[Provided data Boundary: Start]
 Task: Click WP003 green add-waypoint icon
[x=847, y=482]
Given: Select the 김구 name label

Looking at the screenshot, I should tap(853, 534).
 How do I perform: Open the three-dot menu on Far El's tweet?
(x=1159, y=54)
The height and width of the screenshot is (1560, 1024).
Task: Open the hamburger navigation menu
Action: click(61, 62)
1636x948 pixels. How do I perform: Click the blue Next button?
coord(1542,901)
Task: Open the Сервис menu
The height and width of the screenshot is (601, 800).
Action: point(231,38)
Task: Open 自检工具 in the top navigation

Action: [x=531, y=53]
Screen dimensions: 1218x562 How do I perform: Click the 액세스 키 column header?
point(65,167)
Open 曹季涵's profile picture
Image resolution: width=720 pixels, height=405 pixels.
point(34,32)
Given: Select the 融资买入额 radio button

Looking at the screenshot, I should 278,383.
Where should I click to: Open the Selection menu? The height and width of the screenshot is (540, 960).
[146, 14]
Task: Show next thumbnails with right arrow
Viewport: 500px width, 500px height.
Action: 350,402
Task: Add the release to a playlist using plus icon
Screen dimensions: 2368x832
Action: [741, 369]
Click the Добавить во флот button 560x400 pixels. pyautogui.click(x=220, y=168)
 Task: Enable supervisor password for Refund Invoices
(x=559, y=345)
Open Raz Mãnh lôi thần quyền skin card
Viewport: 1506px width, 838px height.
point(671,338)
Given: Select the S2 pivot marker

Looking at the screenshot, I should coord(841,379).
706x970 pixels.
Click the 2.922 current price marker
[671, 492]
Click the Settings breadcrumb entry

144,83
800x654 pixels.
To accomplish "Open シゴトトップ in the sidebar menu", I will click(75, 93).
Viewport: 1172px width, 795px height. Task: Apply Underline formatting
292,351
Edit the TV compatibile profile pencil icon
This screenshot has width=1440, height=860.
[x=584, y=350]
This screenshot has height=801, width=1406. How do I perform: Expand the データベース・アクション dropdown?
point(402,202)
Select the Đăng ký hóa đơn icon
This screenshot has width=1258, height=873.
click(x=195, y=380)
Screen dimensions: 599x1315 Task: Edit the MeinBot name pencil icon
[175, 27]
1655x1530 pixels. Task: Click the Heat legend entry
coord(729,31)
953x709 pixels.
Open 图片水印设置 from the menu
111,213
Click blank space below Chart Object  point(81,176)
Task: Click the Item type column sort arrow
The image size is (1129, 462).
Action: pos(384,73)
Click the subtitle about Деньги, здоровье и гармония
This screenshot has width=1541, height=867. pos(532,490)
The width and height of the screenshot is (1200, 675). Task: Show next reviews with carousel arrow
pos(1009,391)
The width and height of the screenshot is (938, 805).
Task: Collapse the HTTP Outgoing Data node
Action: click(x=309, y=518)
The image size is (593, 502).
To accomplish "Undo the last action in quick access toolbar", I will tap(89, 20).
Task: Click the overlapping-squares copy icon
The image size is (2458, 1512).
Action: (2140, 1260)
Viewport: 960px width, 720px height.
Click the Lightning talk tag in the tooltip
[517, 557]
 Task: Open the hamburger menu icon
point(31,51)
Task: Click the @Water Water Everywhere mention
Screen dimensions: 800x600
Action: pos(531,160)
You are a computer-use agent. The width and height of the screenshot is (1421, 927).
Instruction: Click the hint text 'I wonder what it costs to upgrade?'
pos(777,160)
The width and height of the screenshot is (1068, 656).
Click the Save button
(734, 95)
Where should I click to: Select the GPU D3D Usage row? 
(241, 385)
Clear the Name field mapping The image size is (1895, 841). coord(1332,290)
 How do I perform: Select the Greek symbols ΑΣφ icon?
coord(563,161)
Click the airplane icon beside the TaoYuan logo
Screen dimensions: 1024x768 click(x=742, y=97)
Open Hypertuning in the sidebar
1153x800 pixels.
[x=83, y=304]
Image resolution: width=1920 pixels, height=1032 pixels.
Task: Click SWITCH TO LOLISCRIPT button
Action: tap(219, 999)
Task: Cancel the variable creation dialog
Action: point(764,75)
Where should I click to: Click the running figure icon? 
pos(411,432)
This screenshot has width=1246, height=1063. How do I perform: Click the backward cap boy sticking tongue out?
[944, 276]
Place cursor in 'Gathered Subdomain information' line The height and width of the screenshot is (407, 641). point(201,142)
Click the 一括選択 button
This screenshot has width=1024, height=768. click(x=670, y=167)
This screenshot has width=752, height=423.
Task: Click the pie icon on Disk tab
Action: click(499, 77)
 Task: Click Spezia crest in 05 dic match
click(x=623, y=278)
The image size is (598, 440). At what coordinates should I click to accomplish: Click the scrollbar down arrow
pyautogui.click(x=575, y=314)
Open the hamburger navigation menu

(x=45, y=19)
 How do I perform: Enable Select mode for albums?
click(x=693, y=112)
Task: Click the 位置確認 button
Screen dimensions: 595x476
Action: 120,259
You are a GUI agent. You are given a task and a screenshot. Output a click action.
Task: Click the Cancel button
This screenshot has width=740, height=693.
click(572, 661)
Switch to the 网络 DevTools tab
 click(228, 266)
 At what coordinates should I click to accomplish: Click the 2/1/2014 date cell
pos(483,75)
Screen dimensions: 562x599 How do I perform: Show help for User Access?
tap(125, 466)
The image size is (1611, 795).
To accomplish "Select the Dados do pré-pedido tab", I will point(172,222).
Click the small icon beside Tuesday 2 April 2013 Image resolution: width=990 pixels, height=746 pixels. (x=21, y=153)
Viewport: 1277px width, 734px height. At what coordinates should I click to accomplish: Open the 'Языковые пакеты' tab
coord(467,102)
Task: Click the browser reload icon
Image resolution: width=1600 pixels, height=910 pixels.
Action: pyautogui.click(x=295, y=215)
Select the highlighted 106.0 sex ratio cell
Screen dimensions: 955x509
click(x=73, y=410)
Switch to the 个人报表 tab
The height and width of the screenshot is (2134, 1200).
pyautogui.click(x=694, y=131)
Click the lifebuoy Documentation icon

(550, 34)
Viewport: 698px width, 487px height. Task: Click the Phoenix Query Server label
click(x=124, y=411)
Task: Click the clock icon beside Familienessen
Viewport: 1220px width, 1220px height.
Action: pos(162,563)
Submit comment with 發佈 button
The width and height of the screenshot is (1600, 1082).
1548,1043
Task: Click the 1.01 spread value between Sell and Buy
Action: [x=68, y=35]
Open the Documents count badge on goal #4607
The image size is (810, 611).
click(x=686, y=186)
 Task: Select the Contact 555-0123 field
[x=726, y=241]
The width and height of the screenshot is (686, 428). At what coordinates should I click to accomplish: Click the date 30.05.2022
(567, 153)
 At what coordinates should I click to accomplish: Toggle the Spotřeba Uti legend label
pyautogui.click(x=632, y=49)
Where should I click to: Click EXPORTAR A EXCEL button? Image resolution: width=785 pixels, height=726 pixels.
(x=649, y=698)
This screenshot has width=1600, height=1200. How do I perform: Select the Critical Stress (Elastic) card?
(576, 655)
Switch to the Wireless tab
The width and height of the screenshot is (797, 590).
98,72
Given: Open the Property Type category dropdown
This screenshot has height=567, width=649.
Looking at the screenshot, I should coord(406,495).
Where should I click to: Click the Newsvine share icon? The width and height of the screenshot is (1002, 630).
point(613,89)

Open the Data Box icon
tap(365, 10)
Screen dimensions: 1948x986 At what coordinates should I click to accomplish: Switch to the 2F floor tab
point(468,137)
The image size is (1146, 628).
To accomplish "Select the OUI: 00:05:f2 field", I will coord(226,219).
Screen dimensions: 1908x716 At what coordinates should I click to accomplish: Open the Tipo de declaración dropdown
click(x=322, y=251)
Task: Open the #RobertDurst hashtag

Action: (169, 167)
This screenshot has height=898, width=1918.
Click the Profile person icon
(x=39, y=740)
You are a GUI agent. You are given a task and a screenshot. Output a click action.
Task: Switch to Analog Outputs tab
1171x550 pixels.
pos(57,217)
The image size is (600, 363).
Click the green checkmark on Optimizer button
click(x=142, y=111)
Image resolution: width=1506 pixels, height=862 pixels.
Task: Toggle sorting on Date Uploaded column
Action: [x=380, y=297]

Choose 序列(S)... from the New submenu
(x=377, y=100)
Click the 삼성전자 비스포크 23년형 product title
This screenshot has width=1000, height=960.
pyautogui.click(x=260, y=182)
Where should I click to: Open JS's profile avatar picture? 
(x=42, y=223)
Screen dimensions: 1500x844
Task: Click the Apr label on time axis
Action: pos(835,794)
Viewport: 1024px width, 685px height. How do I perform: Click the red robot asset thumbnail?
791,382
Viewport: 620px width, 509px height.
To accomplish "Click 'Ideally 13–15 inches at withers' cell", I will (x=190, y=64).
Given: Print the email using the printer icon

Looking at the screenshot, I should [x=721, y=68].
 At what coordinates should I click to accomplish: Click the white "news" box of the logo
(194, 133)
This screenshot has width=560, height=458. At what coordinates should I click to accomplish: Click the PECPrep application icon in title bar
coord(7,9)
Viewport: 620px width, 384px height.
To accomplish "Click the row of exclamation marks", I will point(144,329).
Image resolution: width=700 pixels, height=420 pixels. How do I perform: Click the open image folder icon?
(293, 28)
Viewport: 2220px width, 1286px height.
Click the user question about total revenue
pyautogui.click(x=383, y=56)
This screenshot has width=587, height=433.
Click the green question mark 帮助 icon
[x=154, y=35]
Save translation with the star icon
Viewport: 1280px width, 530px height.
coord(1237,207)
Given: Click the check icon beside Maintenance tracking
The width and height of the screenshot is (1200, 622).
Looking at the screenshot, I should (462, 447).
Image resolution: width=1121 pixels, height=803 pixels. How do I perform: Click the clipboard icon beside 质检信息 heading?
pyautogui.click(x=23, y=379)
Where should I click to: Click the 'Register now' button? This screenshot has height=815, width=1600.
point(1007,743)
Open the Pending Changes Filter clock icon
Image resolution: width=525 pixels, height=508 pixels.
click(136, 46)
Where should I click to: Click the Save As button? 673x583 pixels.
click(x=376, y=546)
[Provided data Boundary: End]
■ **Your task**
Output nothing but the lines from the one with "Viewport: 2220px width, 1286px height." through the last line above, each exactly as it stands.

■ **Result for this task**
Viewport: 2220px width, 1286px height.
Click the user question about total revenue
pyautogui.click(x=383, y=56)
This screenshot has width=587, height=433.
Click the green question mark 帮助 icon
[x=154, y=35]
Save translation with the star icon
Viewport: 1280px width, 530px height.
coord(1237,207)
Given: Click the check icon beside Maintenance tracking
The width and height of the screenshot is (1200, 622).
Looking at the screenshot, I should (462, 447).
Image resolution: width=1121 pixels, height=803 pixels. How do I perform: Click the clipboard icon beside 质检信息 heading?
pyautogui.click(x=23, y=379)
Where should I click to: Click the 'Register now' button? This screenshot has height=815, width=1600.
point(1007,743)
Open the Pending Changes Filter clock icon
Image resolution: width=525 pixels, height=508 pixels.
click(136, 46)
Where should I click to: Click the Save As button? 673x583 pixels.
click(x=376, y=546)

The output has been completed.